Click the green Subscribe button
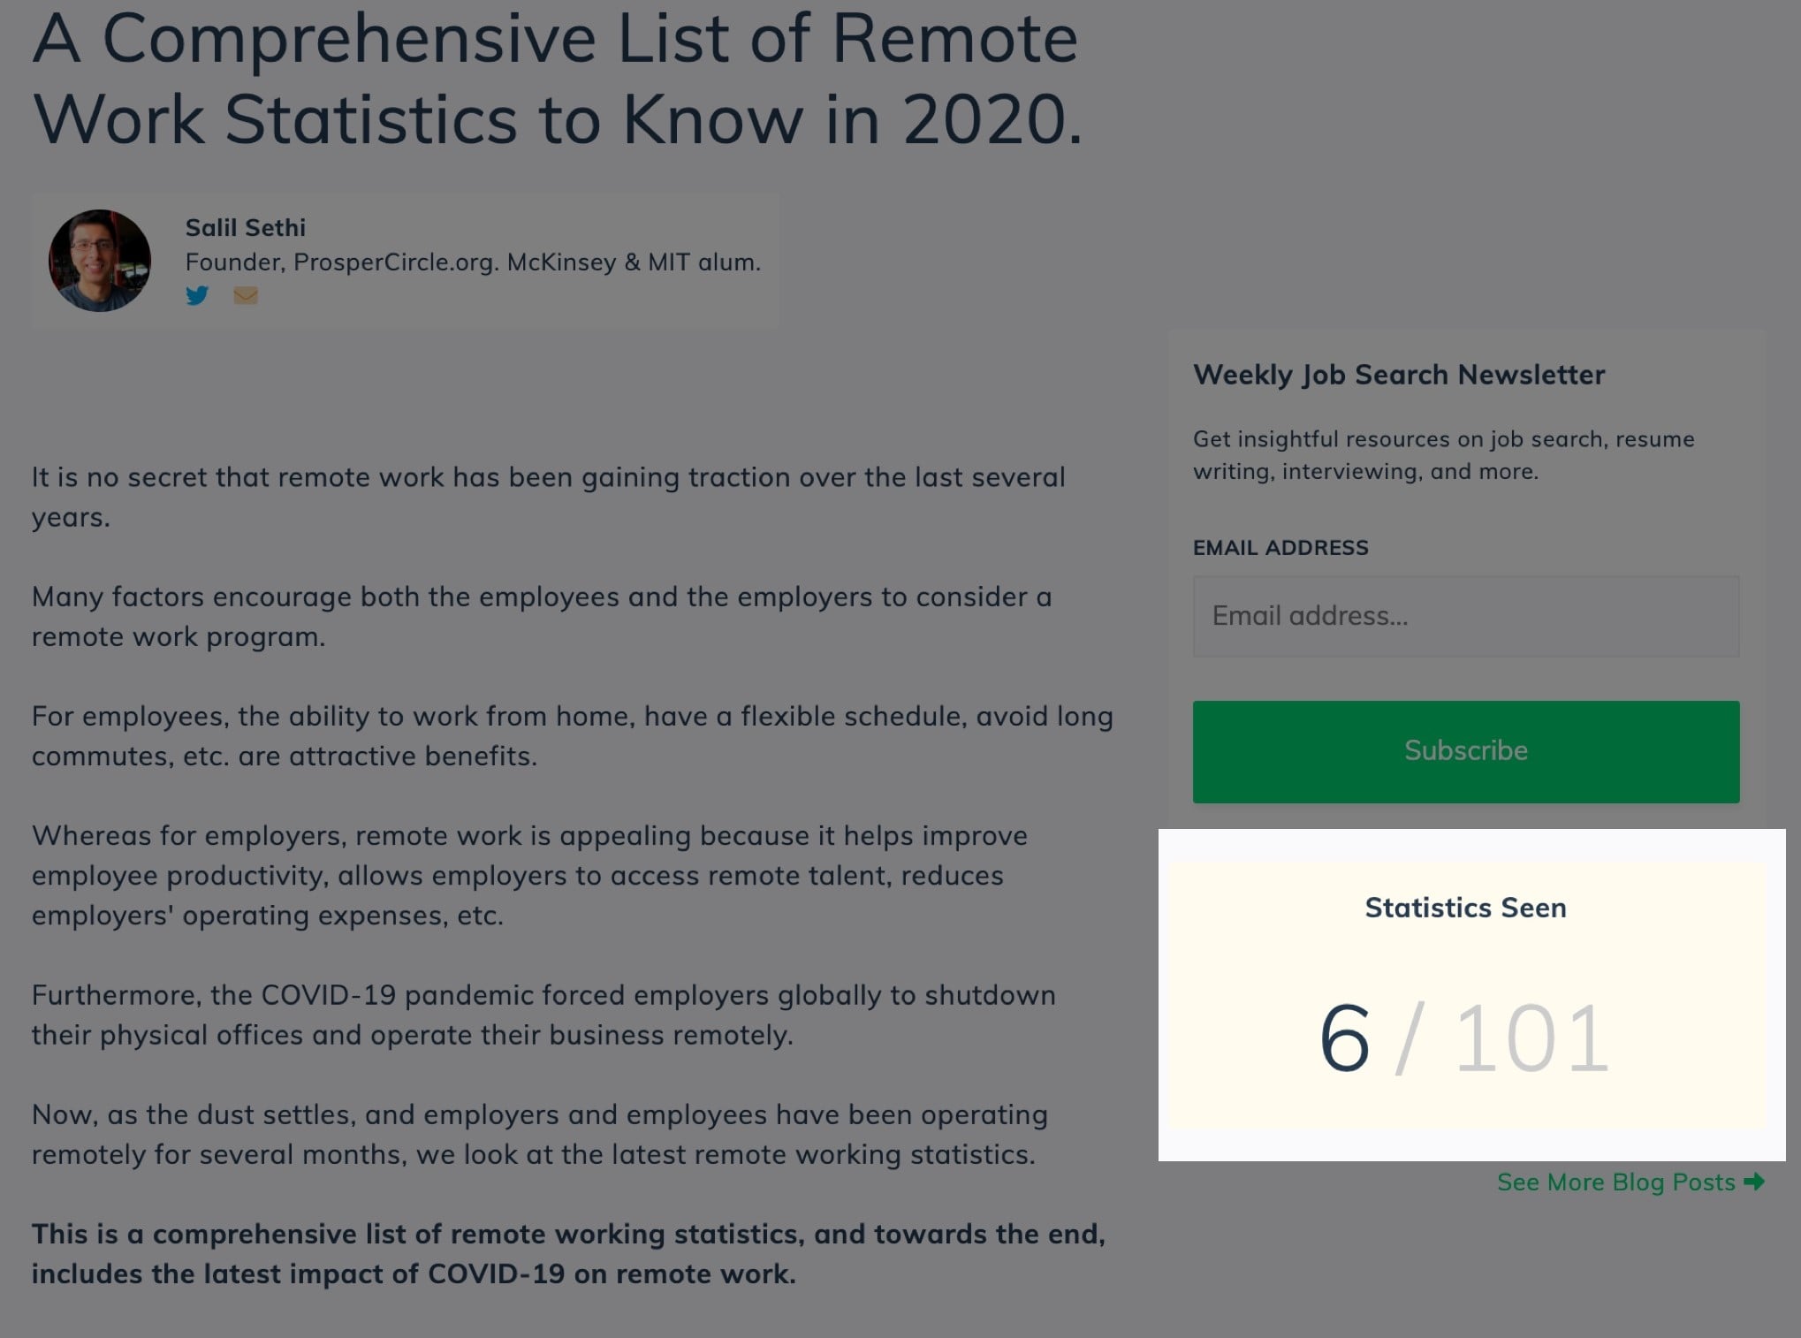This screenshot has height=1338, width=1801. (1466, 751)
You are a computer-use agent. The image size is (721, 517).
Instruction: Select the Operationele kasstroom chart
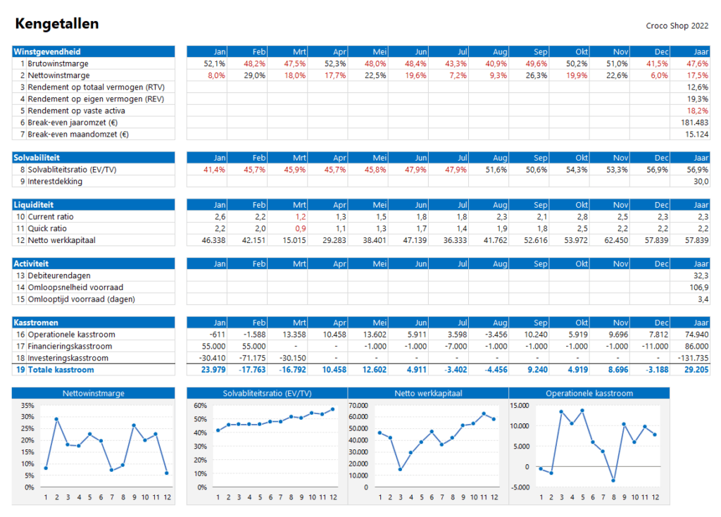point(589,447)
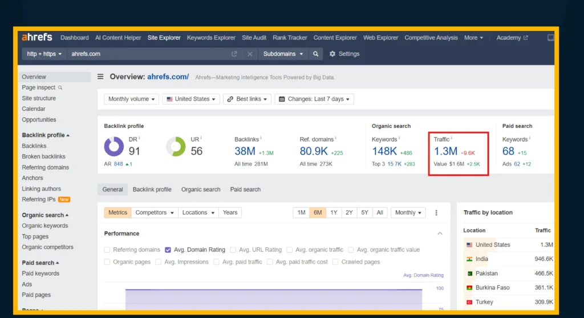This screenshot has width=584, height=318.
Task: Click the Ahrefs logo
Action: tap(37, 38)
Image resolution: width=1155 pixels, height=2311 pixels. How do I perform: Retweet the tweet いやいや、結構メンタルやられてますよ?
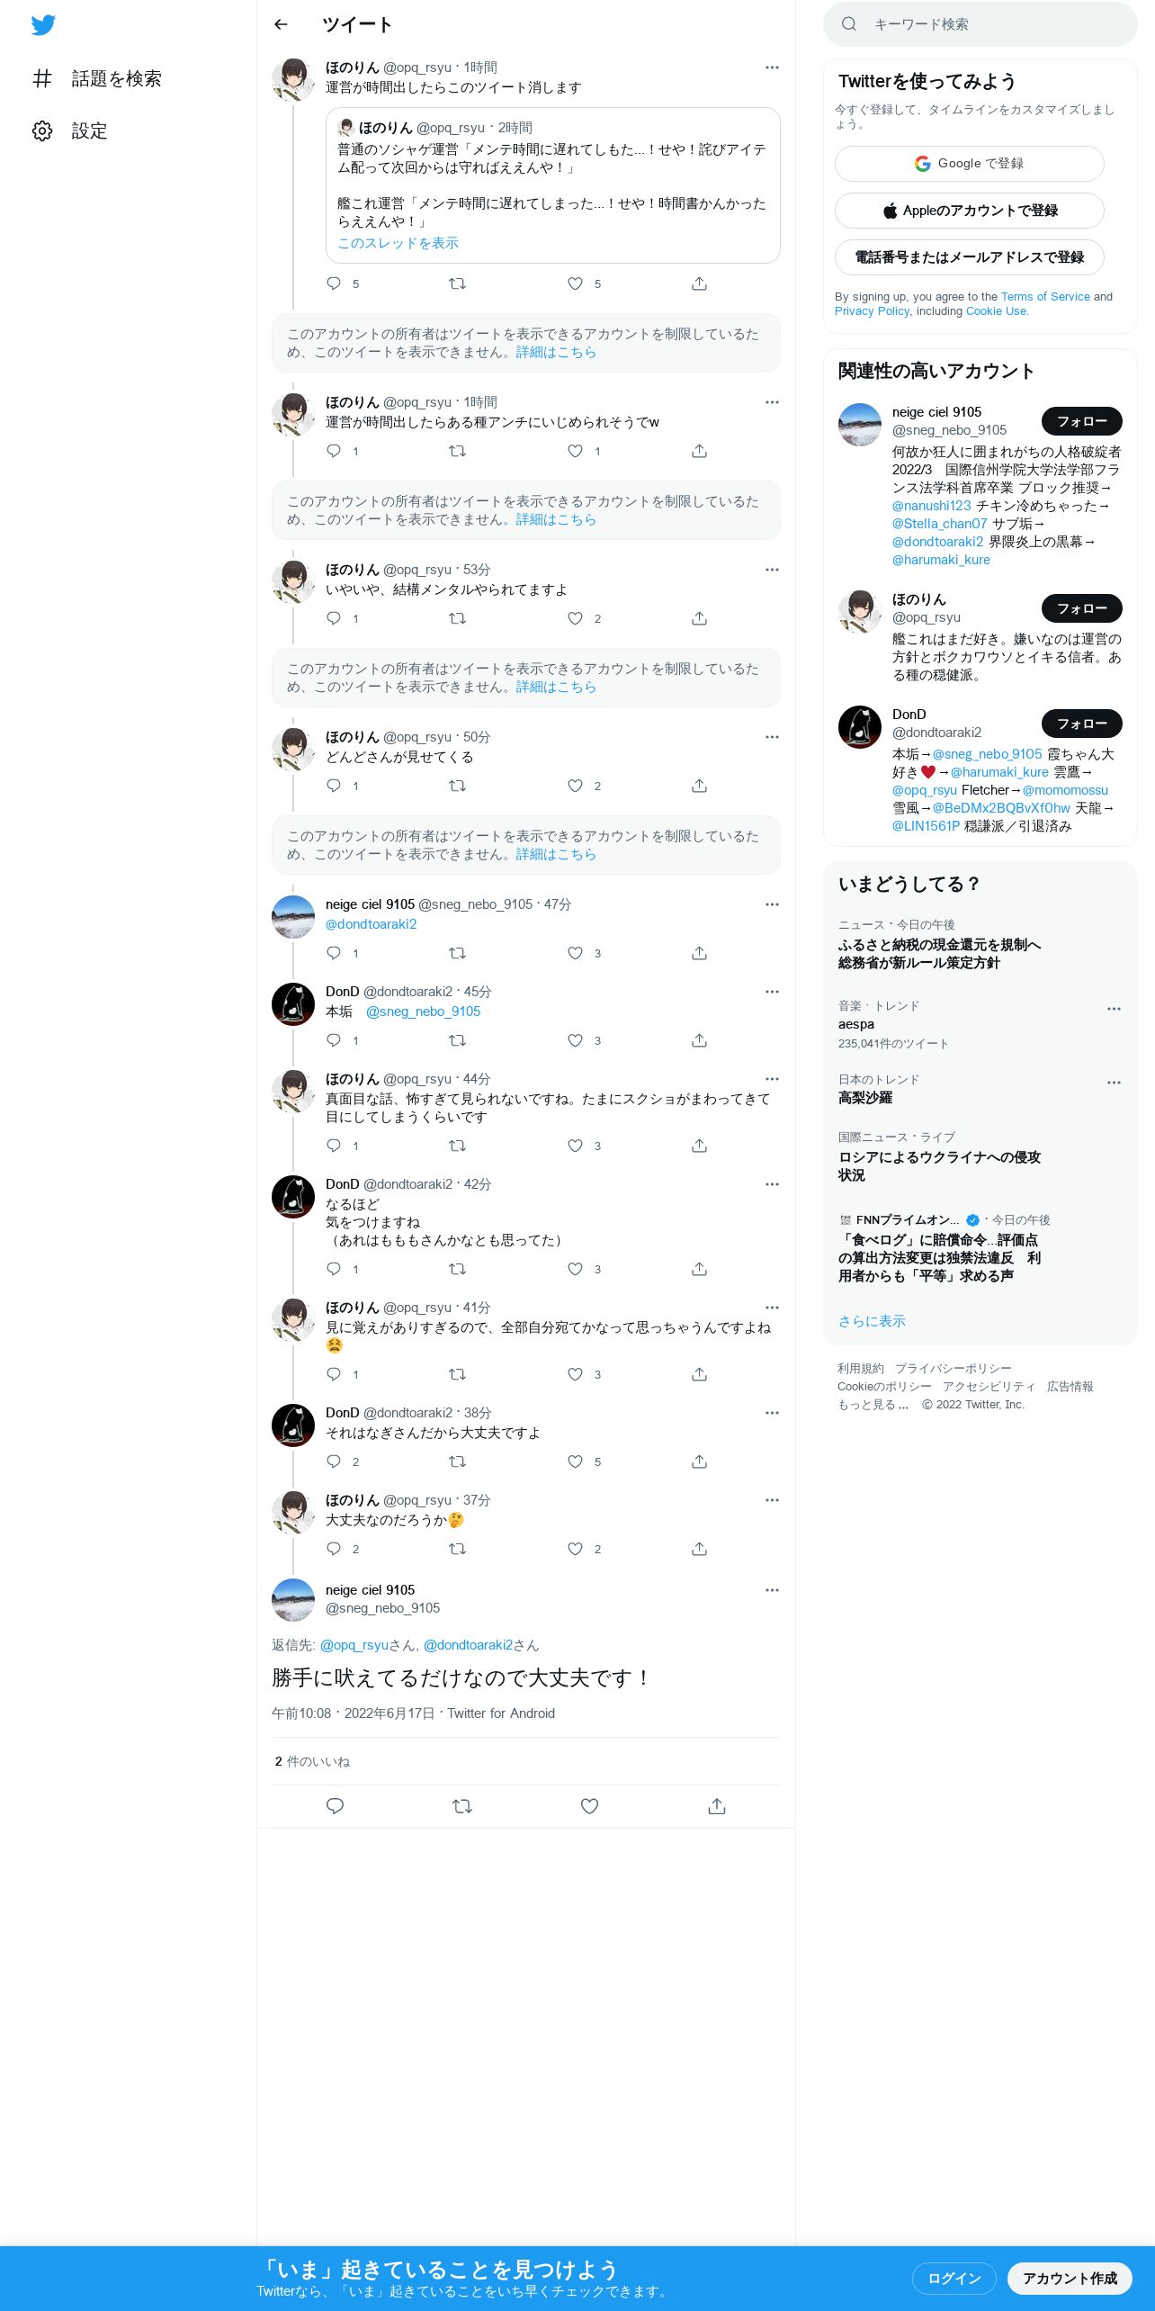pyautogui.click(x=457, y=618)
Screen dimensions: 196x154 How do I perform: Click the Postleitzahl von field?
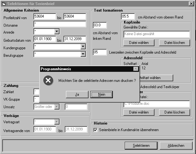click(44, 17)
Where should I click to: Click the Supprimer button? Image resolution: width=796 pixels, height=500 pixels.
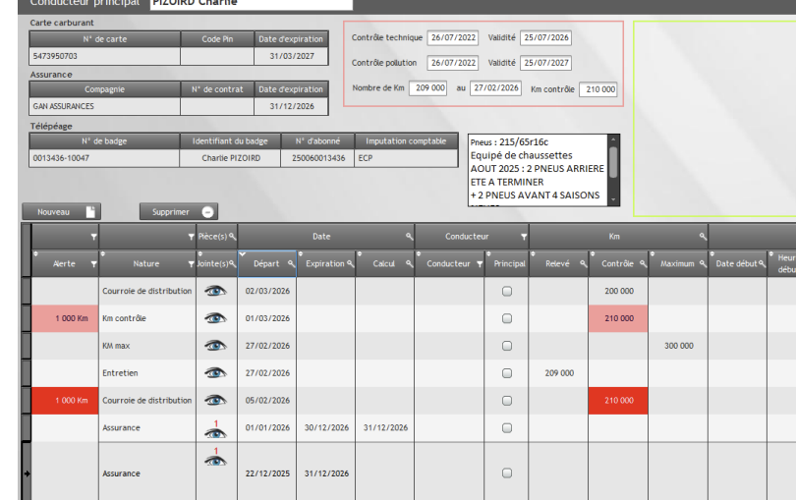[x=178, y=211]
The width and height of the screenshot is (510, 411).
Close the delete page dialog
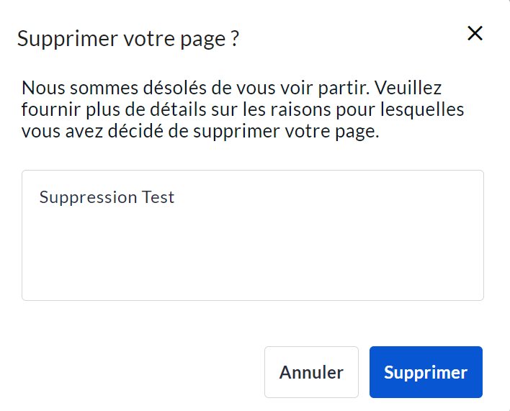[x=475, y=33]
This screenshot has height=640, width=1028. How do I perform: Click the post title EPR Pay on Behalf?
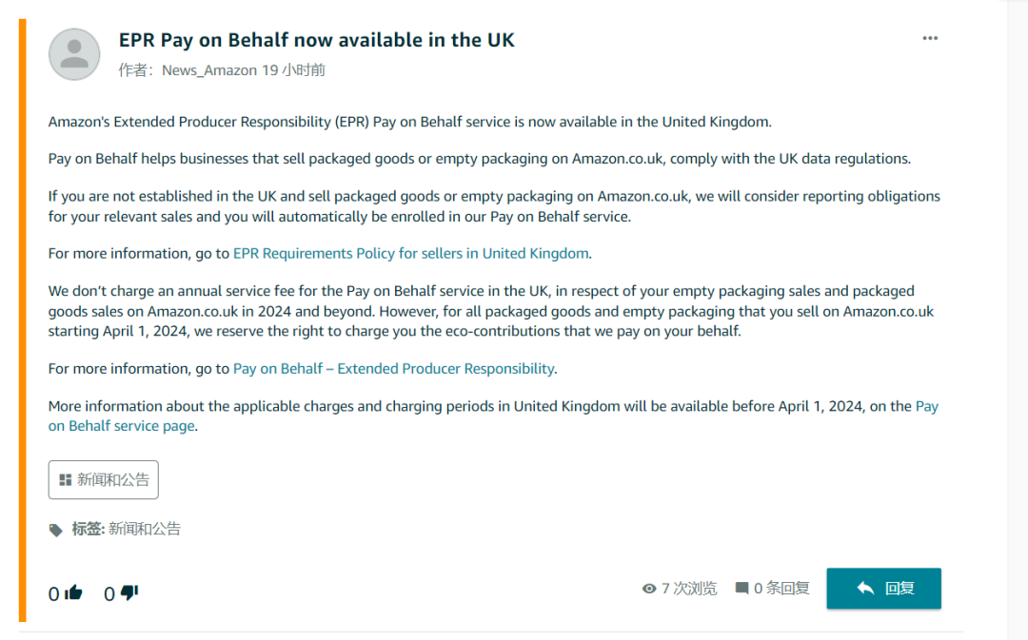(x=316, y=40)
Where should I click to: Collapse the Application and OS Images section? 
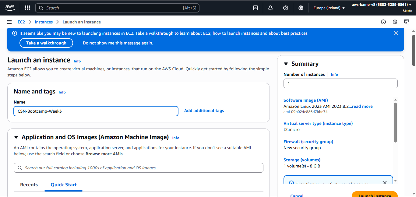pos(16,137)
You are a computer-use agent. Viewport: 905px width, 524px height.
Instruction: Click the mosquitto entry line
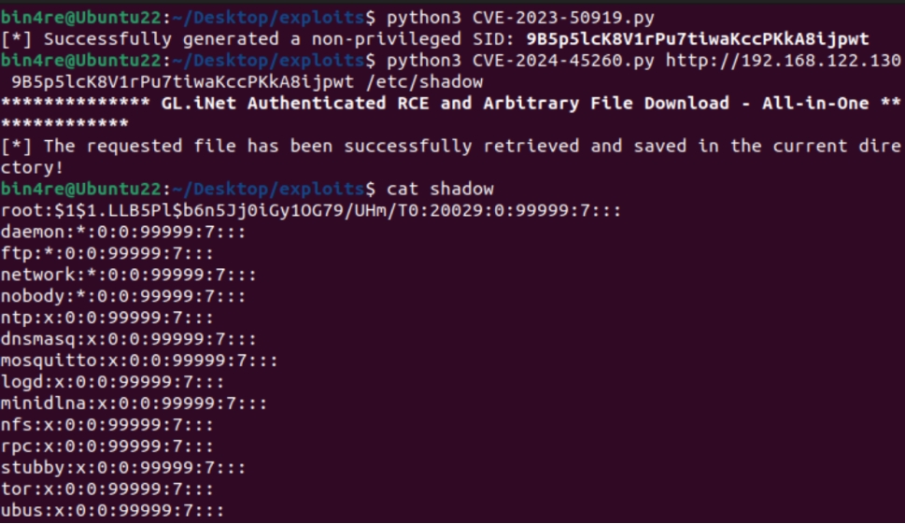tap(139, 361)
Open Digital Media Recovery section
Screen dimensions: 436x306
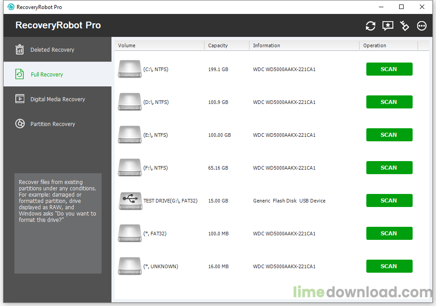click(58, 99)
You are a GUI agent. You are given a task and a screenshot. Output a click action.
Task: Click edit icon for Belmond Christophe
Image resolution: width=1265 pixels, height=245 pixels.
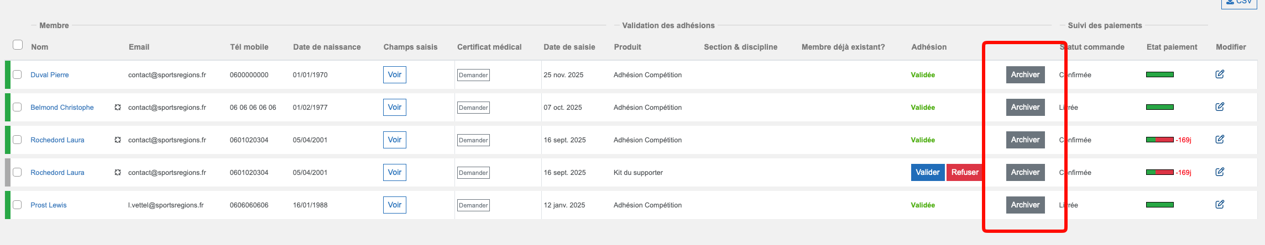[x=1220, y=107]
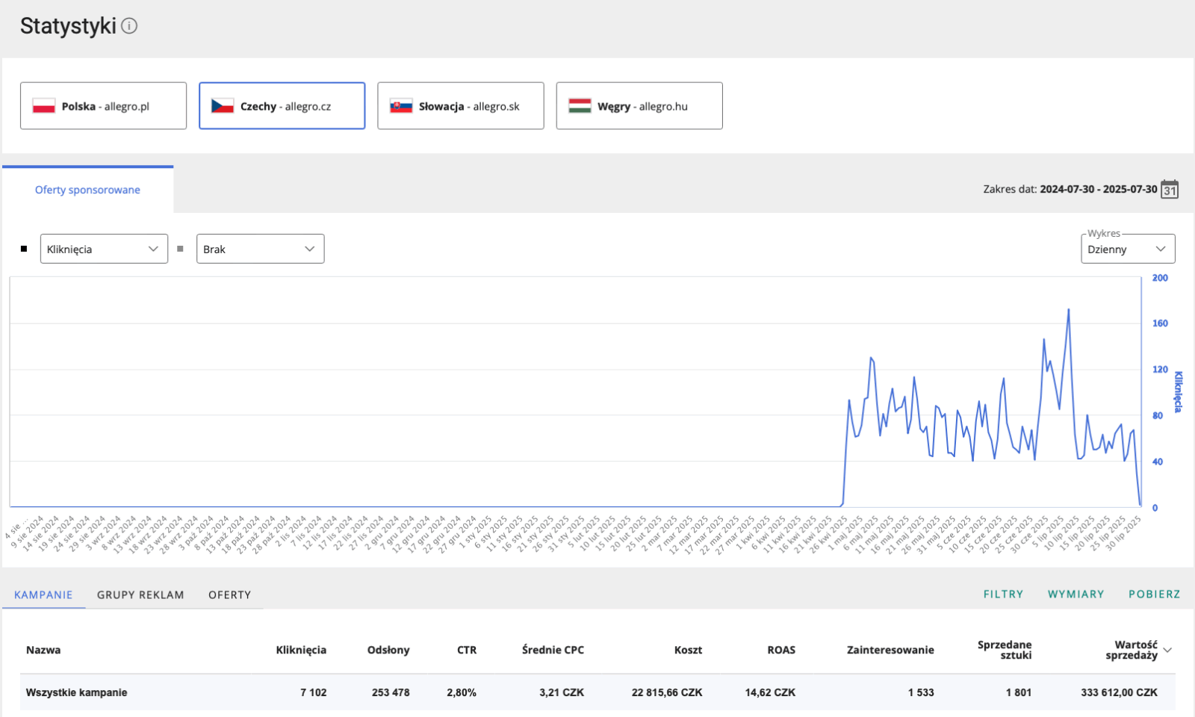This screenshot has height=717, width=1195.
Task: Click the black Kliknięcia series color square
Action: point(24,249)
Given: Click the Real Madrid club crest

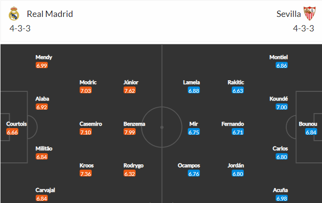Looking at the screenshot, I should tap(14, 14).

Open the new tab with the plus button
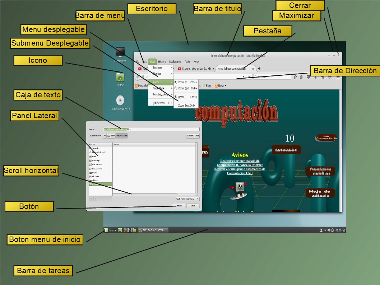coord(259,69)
☆ ☆ ☆
▸ **ASSIGNED TASK**: Find every line in the records that has the word "agent". Copy those lines.

▸ **WRITTEN ANSWER**:
You are a computer-use agent. The image size is (721, 517).
You are a computer-use agent. Viewport: 905px width, 524px height.
You are a GUI agent. You are given a task and a screenshot. Output a click action.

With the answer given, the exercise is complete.